To make its decision, the committee looked at results from nationals and five major international competitions in the past year. Kwan was fourth at the world championships last year. Hughes' best finish internationally was a bronze medal at the junior world championships last year.
"Emily is a wonderful athlete, she competed well. Michelle competed well at worlds last year," Horen said Saturday night. "There aren't numbers I can compare there, there are relationships."
Hughes didn't help her cause in the free skate Saturday. She took a hard fall on a triple loop and cut a triple salchow down to a double, then stepped out of the landing.
"It's disappointing for me, but I didn't skate my best," Hughes said. "Everyone's worked so hard and she's done so well for so many years. I feel they made a good decision, and we'll just see what happens."
The committee also had Kwan's petition, in which she offered to have officials come to California around Jan. 20 to watch her practice, and return the following week to see her do run-throughs of her short and long programs.
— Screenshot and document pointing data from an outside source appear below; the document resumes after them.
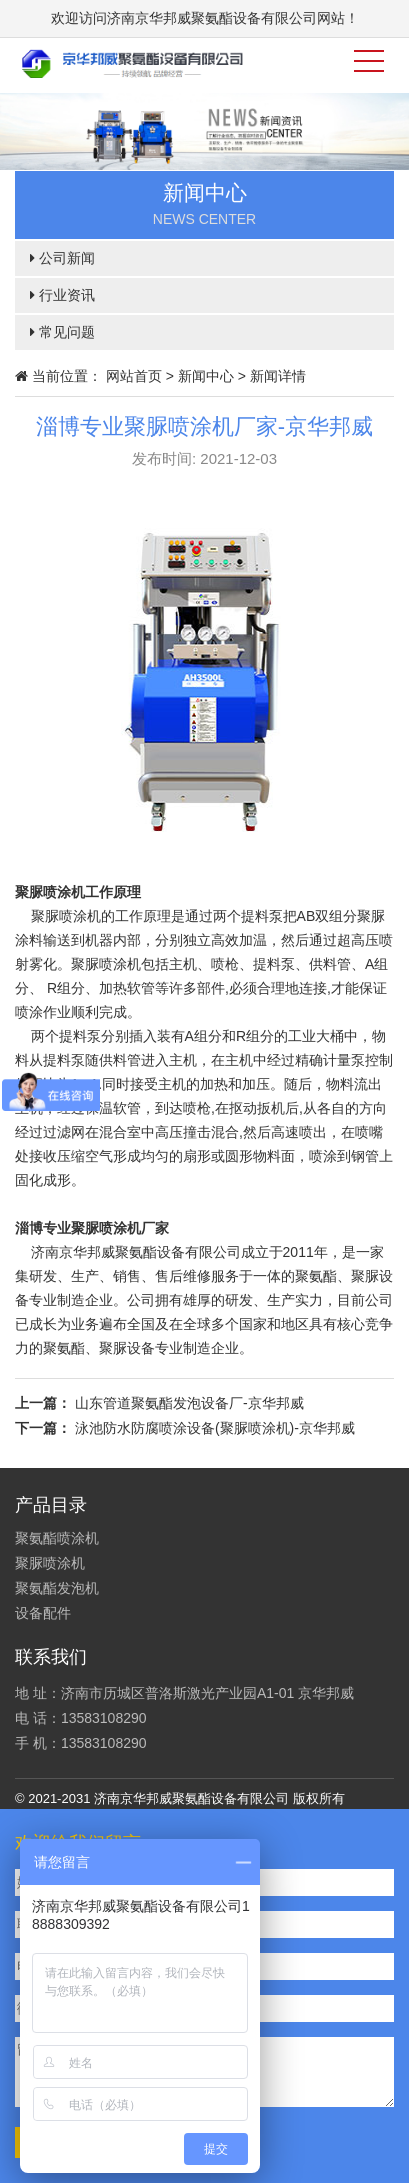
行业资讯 (62, 295)
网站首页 (134, 376)
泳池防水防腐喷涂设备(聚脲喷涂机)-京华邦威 (215, 1428)
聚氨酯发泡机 (57, 1588)
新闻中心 (206, 376)
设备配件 (43, 1613)
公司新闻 (62, 258)
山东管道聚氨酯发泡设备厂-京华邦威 (189, 1403)
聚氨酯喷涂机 (57, 1538)
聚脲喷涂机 (50, 1563)
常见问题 (62, 332)
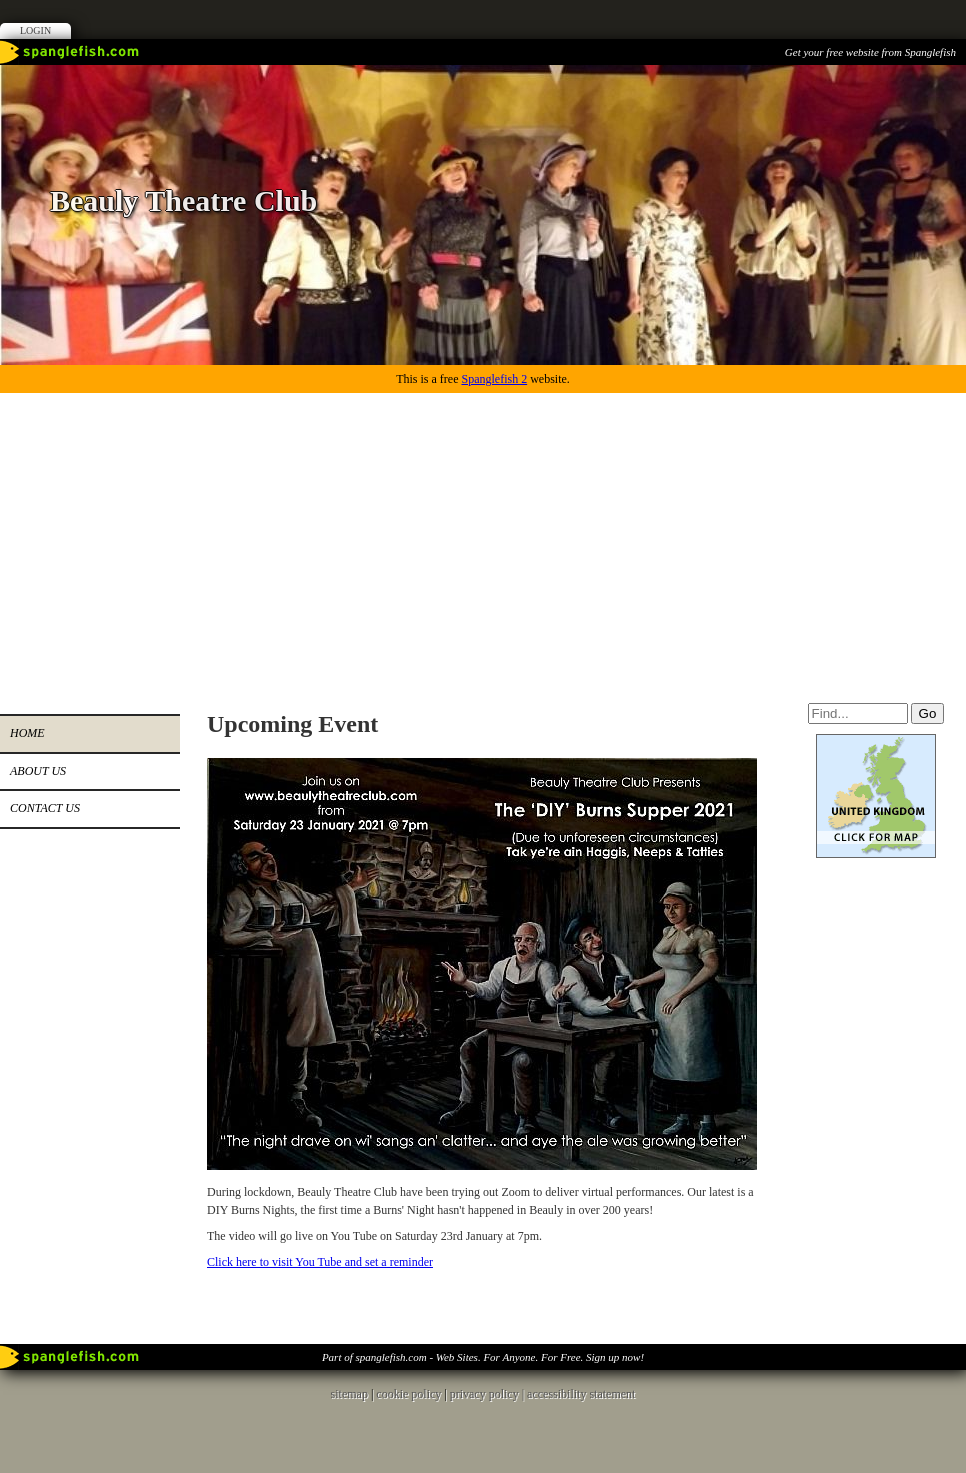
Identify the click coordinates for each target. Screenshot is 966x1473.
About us (38, 771)
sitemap (349, 1394)
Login (35, 30)
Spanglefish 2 (494, 379)
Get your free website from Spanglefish (870, 52)
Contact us (45, 808)
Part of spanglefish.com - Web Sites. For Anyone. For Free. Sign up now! (483, 1357)
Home (27, 733)
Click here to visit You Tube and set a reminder (320, 1262)
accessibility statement (581, 1394)
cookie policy (408, 1394)
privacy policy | (488, 1394)
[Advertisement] (483, 543)
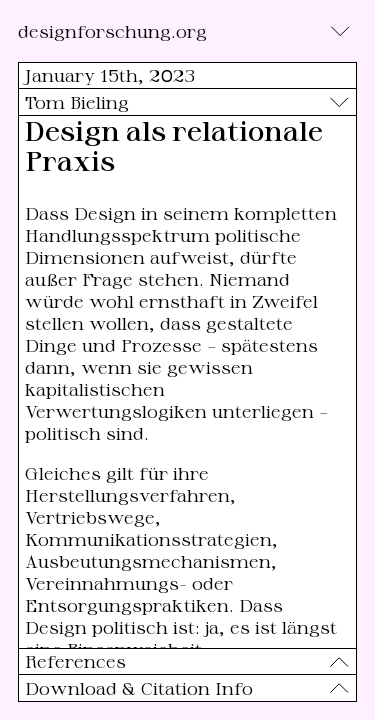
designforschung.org (112, 31)
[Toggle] (340, 31)
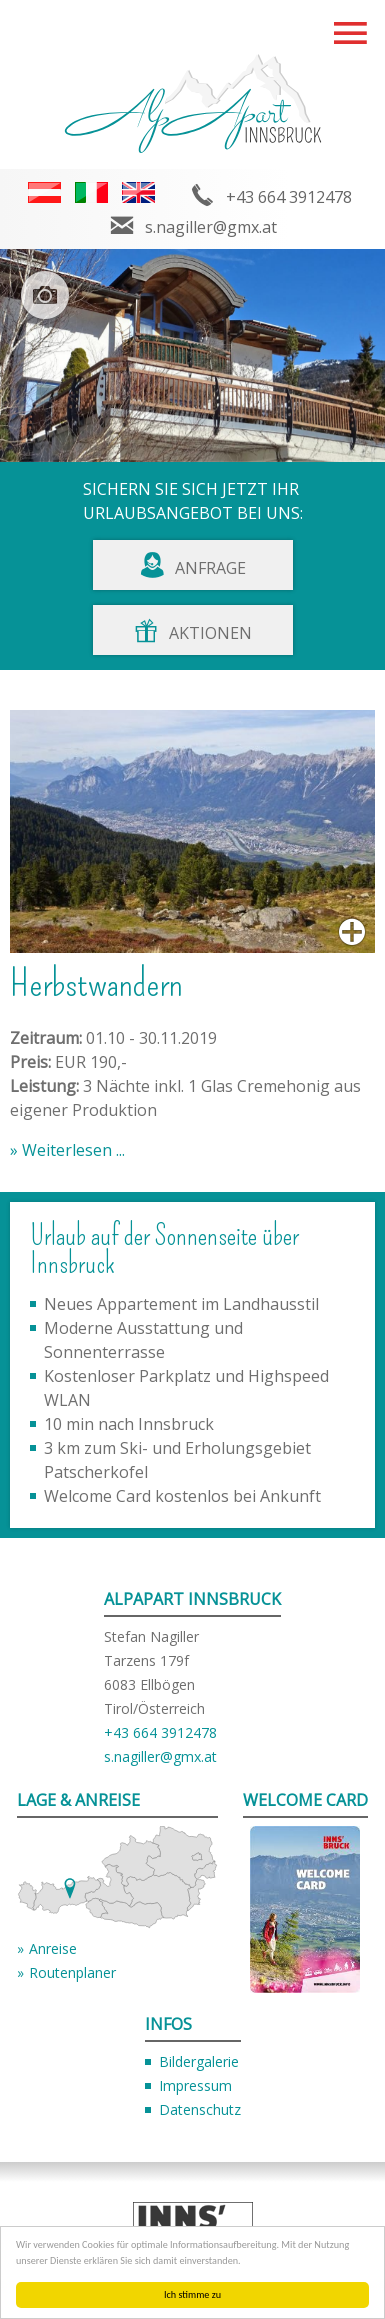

"We were glad to see that," Horen said.
The monitoring group will include Horen, an athlete and three international judges. Beyond that, the details are fuzzy. The monitors won't score Kwan as if it's a real competition, and Horen hasn't said if she'll have to meet specific criteria, like landing a certain number of triple jumps.
Even Kwan herself seemed unsure of what to expect.
"We haven't decided exactly what I will be doing," she said. "As much as I can show for them."
Kwan began jumping Friday for the first time since Dec. 17, doing a triple toe loop and some doubles. She didn't do any double axels.
"I can pop it in at any time," she said. "I know that I can be fit form for the Olympics. I am very confident in how my body will react."